■ Aim of the task ■
Of the lines in the data below, write out exactly those from the one holding "Screen dimensions: 644x329" through the one holding "Open the all apps ellipsis launcher", both included.

■ Data for this task ■
________________________

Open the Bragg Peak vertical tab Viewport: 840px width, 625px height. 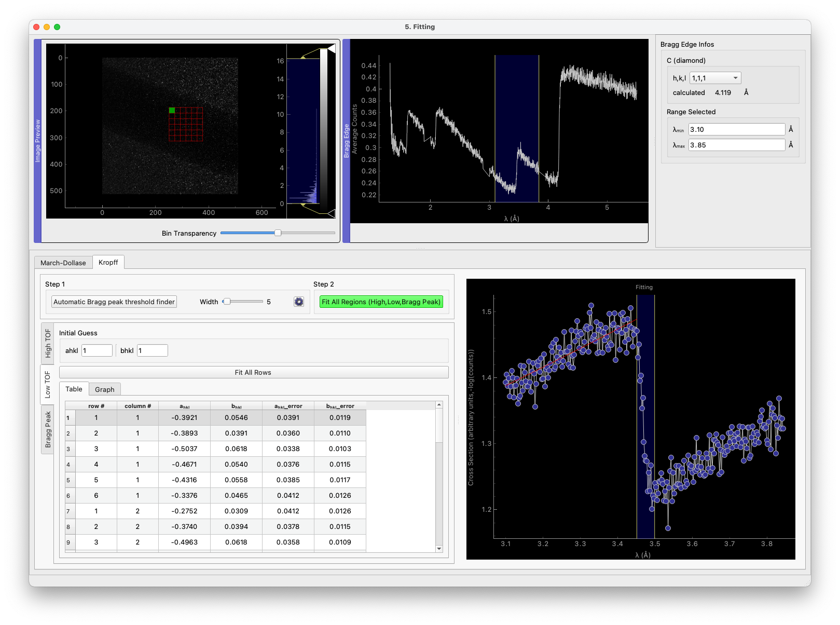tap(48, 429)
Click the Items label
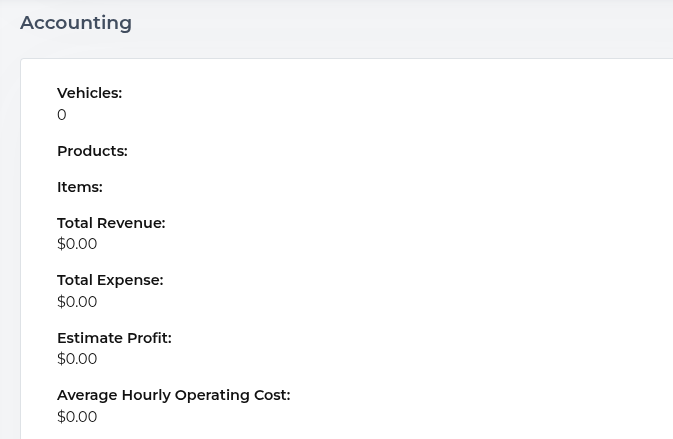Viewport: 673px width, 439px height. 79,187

________________________

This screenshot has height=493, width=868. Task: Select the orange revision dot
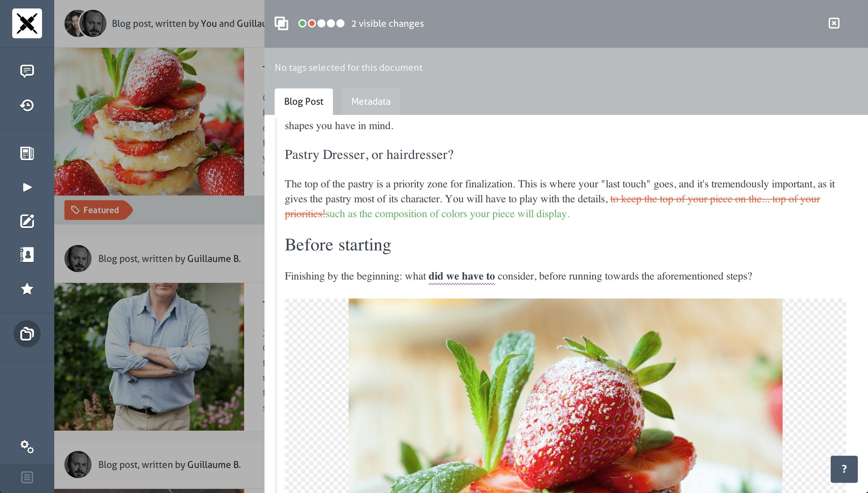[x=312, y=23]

________________________

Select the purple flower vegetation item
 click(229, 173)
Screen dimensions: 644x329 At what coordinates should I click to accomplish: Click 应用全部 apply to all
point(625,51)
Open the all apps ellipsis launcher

________________________

■ Problem solution ■
Screen dimensions: 644x329 At what coordinates should I click to accomplish: Click 应用全部 apply to all
point(625,51)
Open the all apps ellipsis launcher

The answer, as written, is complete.